Updated June 3, 2024 - 5:02 pm

SOUTHFIELD, Mich. — Pro-Palestinian graffiti spray-painted on the exterior of a Michigan law firm is being investigated as a hate crime, police in suburban Detroit said Monday.

University of Michigan regent and attorney Jordan Acker called the vandalism “antisemitic” and said staff at the Goodman Acker law firm’s Southfield headquarters discovered it Monday morning.

Splotches of red paint were left on the “Goodman Acker” sign above the building’s doors. “FREE PALESTINE” was spray-painted in black upon the building’s walls, while “DIVEST NOW” and “U-M KILLS” — a reference to the University of Michigan — were spray-painted in red upon at least one window and a sidewalk.

Southfield Police Chief Elvin Barren said investigators believe the graffiti was left between 1:39 and 1:46 a.m. Monday. The FBI and other agencies are assisting in the investigation.

“Make no mistake that targeting individual Jewish elected officials is antisemitism,” Acker, who is Jewish, told reporters.

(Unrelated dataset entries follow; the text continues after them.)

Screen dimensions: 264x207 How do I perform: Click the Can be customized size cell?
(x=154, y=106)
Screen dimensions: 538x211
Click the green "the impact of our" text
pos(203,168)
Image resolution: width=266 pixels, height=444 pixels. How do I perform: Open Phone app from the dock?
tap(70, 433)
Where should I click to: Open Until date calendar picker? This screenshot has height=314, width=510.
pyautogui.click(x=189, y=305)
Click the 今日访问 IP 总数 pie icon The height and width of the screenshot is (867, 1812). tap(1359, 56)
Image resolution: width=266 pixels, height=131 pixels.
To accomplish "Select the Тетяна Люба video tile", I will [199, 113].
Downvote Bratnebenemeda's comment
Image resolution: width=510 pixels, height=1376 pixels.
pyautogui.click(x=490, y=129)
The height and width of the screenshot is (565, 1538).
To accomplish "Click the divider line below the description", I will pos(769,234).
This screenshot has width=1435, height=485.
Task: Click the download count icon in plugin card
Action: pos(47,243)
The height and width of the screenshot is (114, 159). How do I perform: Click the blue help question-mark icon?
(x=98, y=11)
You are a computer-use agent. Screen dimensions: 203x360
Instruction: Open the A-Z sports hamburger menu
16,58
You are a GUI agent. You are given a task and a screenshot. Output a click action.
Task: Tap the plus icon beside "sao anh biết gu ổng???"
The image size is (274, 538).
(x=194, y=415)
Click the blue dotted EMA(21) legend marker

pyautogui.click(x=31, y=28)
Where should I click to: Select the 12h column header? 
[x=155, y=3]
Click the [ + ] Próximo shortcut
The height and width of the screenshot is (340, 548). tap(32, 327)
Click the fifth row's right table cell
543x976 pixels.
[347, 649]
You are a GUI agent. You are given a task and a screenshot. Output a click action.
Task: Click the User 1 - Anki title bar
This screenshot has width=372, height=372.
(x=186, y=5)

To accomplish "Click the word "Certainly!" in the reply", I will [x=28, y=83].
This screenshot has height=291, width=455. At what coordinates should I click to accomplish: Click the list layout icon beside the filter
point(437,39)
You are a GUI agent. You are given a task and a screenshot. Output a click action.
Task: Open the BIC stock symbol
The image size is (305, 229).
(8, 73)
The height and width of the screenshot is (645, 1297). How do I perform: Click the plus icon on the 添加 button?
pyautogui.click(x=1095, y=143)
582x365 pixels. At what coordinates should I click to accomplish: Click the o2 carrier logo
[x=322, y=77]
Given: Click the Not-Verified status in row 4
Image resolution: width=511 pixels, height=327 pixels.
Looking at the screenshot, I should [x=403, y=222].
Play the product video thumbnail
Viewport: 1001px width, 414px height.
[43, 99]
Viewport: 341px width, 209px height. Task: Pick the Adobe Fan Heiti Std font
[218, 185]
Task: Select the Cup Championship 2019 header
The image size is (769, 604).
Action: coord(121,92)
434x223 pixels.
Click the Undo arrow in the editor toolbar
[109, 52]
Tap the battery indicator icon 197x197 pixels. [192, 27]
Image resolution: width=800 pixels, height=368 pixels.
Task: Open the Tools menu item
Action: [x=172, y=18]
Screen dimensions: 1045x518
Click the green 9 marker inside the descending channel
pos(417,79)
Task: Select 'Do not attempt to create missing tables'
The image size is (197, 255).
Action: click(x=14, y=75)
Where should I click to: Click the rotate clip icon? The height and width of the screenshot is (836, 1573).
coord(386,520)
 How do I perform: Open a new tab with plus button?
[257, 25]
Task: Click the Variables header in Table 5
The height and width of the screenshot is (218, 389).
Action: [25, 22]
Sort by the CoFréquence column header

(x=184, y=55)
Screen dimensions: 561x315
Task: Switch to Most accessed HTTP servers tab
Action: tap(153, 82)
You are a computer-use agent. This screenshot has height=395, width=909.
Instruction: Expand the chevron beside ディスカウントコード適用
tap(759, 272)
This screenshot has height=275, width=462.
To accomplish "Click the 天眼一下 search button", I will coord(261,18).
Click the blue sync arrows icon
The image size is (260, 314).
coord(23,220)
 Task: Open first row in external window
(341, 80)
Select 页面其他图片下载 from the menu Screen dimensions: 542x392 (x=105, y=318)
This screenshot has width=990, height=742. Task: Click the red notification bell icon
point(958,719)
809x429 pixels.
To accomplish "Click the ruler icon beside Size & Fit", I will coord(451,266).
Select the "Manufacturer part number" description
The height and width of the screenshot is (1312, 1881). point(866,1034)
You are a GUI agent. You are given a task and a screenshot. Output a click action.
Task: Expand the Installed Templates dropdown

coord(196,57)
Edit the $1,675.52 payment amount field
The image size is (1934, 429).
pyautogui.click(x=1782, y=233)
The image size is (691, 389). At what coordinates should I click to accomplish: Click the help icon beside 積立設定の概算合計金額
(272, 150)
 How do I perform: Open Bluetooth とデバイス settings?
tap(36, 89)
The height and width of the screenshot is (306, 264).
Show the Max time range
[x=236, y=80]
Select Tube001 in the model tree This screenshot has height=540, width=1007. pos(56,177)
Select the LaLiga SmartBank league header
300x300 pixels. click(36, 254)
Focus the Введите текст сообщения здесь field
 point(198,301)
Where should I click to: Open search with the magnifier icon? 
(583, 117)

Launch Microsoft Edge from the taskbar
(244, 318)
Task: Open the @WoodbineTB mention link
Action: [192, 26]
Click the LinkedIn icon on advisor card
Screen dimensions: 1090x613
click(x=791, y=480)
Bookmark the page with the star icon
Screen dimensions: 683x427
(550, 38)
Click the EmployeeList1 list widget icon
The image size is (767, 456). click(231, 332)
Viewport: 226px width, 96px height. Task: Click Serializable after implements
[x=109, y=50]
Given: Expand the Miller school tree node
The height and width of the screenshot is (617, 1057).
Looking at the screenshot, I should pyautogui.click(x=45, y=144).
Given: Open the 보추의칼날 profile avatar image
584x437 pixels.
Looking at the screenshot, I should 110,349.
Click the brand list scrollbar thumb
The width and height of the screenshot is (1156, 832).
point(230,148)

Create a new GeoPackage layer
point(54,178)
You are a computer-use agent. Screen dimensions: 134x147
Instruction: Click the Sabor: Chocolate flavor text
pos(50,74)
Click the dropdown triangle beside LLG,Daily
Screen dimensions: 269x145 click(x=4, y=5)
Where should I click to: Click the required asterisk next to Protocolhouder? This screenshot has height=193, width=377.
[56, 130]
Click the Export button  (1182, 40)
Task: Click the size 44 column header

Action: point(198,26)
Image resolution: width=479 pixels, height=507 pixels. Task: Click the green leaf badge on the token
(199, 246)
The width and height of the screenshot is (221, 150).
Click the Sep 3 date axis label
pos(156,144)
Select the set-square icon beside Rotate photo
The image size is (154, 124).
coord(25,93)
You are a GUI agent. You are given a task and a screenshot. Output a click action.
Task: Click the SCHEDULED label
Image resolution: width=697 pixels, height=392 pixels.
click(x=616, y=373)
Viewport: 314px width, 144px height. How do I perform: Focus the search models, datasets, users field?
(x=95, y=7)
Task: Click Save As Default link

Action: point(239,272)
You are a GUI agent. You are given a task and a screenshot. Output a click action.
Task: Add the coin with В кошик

“This has nothing to do with Palestine or the war in Gaza or anything else,” Acker continued. “This is done as a message to scare Jews. I was not targeted here today because I am a regent. I am a target of this because I am Jewish.”

Also, at Columbia University, students dismantled a third pro-Palestinian encampment overnight Sunday, before police entered campus to document vandalism at the Morningside Heights institution’s latest tent city.

The 48-hour camp, which coincided with reunion weekend, called on Columbia alumni to withhold donations from the university until it divests from Israel.

“We will be back,” the campus chapter of Students for Justice in Palestine wrote on social media.

Meanwhile, police on Monday arrested pro-Palestinian demonstrators who occupied the lobby of a San Francisco building that houses the Israeli Consulate.

A group of pro-Palestinian demonstrators entered the building and occupied it for several hours Monday. The protesters posted signs on the front doors of the building calling for an end to the Israel-Hamas war.

Consul General of Israel to the Pacific Northwest Marco Sermoneta said the protesters arrived around 9 a.m. at the Financial District’s high-rise but didn’t enter the consulate’s offices. He said his office was telling people that they might need to change their appointments.

San Francisco police officers were standing guard outside the building and told an AP journalist that it was not open to the public.